◆ **Problem description**:
Can you render the records as a Markdown table with columns Row and Text, starting at the line that contains "You are a computer-use" and ending at the last line of the records? Number each line in Row, skip blank lines, and leave the pictures out.

◆ **Listing**:
## START

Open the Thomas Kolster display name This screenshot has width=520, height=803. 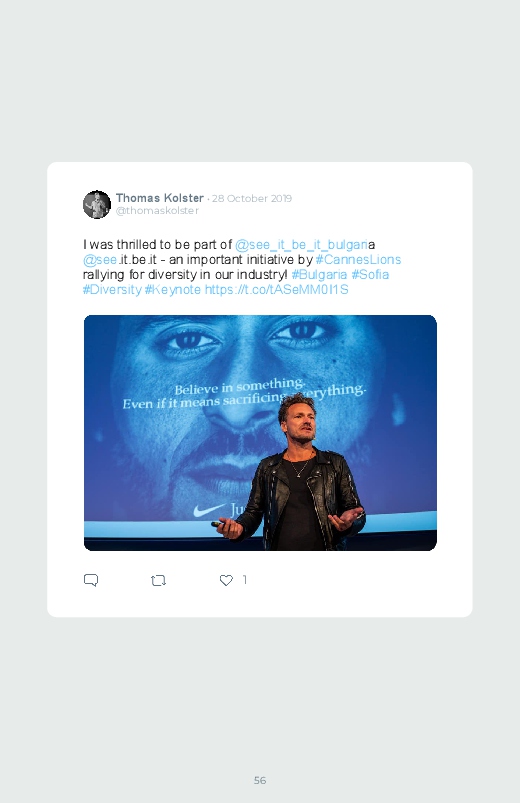coord(160,198)
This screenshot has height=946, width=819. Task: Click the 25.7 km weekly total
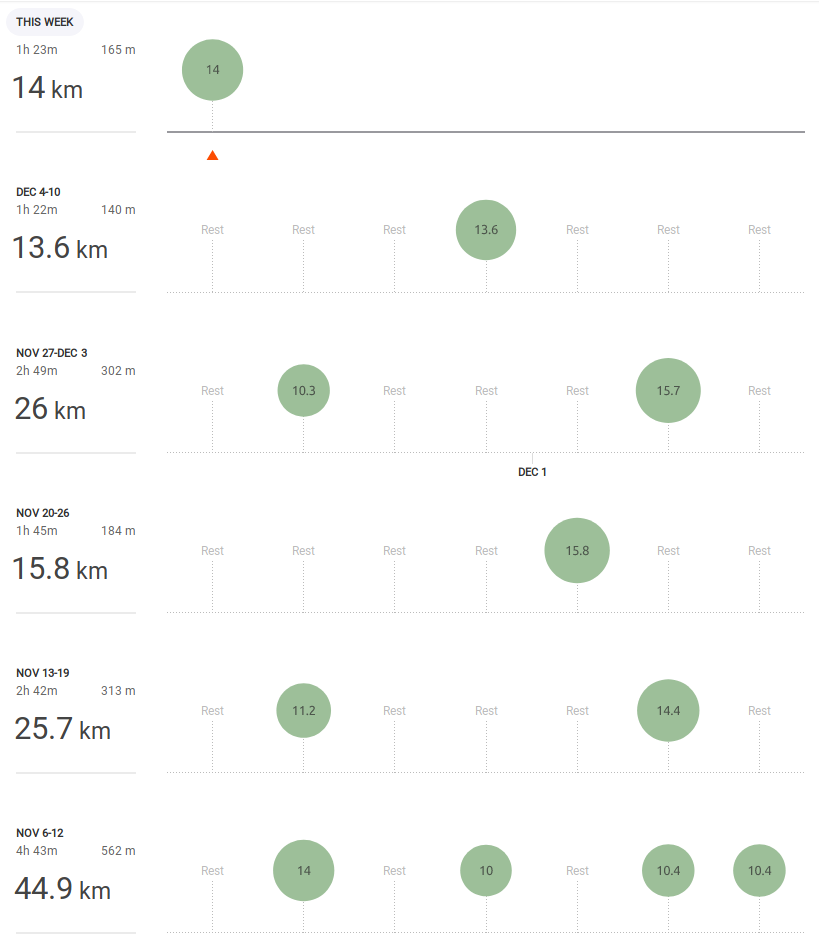62,729
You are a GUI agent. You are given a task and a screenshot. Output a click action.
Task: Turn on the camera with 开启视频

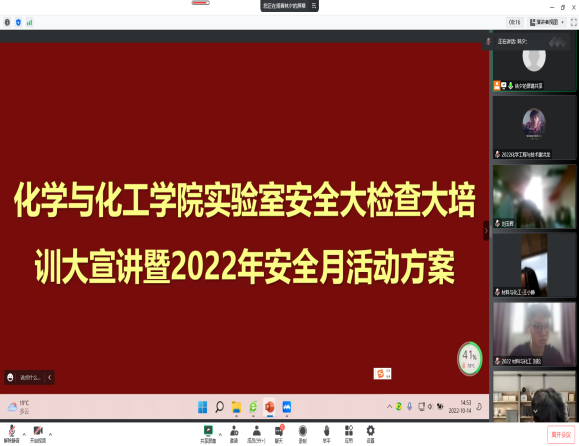[38, 433]
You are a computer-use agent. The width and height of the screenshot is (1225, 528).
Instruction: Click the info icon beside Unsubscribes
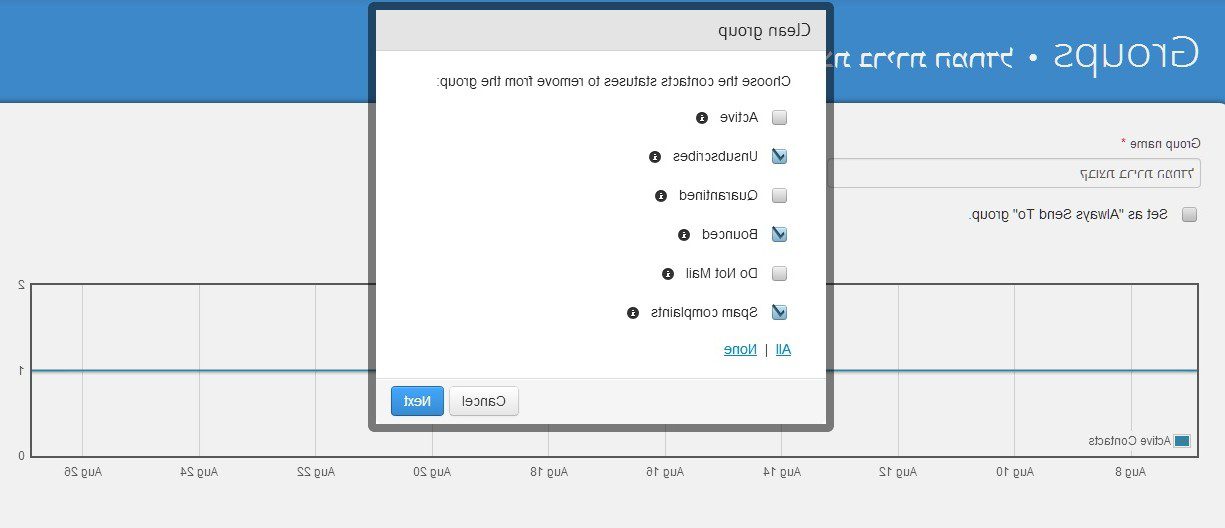tap(655, 156)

## END

◆ **The result**:
| Row | Text |
|---|---|
| 1 | You are a computer-use agent. The width and height of the screenshot is (1225, 528). |
| 2 | Instruction: Click the info icon beside Unsubscribes |
| 3 | tap(655, 156) |